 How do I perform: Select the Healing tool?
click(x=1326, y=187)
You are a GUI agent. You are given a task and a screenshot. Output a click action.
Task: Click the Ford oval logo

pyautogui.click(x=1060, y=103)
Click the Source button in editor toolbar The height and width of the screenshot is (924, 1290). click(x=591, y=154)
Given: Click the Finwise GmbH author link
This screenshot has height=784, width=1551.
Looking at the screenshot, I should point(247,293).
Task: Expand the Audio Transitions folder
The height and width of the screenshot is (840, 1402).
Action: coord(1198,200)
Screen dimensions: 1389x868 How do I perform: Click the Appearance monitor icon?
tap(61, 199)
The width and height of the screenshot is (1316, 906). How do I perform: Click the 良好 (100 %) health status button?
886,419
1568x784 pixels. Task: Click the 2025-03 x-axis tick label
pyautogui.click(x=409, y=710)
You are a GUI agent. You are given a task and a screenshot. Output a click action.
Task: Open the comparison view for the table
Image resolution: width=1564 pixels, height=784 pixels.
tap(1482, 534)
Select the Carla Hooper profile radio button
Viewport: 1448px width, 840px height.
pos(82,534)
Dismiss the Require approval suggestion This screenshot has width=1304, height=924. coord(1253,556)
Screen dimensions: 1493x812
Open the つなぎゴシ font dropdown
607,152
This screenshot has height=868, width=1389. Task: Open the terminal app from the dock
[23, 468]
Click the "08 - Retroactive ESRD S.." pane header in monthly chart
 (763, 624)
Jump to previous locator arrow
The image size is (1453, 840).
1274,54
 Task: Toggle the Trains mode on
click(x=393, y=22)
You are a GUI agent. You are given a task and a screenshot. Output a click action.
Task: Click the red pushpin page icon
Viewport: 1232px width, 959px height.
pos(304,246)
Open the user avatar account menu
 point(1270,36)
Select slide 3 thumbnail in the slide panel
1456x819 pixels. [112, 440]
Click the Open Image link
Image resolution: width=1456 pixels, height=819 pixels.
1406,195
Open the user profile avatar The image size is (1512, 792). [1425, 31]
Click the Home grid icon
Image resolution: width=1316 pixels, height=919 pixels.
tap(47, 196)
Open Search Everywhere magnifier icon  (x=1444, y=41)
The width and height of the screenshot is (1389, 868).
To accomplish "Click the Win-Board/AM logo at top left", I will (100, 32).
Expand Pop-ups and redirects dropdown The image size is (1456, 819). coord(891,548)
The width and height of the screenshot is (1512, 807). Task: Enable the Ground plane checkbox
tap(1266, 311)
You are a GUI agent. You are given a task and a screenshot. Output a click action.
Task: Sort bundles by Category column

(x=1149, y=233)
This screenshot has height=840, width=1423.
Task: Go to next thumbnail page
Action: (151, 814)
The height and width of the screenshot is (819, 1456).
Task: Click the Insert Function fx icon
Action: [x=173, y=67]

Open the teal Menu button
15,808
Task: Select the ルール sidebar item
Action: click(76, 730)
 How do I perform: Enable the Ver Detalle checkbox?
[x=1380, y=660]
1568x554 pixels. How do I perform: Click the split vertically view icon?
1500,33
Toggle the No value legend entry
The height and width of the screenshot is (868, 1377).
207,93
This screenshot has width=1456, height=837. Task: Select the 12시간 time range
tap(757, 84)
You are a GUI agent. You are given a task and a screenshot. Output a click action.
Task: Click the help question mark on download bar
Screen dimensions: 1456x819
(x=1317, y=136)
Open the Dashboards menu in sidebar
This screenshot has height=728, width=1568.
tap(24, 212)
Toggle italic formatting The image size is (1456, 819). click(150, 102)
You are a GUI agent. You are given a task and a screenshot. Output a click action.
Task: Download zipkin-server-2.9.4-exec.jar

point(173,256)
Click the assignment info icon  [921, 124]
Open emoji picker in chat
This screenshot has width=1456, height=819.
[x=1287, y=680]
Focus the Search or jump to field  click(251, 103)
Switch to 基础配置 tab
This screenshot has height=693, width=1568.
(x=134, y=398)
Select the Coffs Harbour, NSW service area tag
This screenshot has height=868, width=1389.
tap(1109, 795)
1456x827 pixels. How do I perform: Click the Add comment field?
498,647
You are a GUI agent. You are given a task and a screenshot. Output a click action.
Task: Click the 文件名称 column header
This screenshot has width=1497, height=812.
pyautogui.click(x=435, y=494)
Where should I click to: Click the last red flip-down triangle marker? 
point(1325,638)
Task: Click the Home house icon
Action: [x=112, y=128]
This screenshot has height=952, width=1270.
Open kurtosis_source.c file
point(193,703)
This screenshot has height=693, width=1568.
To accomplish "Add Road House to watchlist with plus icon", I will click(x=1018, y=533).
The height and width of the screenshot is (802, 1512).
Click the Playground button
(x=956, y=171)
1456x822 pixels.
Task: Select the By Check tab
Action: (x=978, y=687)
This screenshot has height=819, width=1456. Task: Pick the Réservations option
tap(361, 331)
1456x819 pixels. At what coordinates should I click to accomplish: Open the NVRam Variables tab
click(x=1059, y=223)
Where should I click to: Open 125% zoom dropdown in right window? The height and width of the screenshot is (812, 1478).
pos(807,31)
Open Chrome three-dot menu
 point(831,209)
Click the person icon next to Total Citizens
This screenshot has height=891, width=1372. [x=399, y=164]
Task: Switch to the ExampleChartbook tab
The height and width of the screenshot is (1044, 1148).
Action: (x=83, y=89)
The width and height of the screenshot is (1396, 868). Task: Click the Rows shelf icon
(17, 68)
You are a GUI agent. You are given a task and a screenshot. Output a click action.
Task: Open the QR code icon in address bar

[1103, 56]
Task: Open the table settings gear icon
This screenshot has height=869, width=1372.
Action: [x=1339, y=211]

• • • •

Brief →
The lines to copy are those above that contain the string "will".

Response →
To accomplish "Click the Win-Board/AM logo at top left", I will (100, 32).
To accomplish "Add Road House to watchlist with plus icon", I will click(x=1018, y=533).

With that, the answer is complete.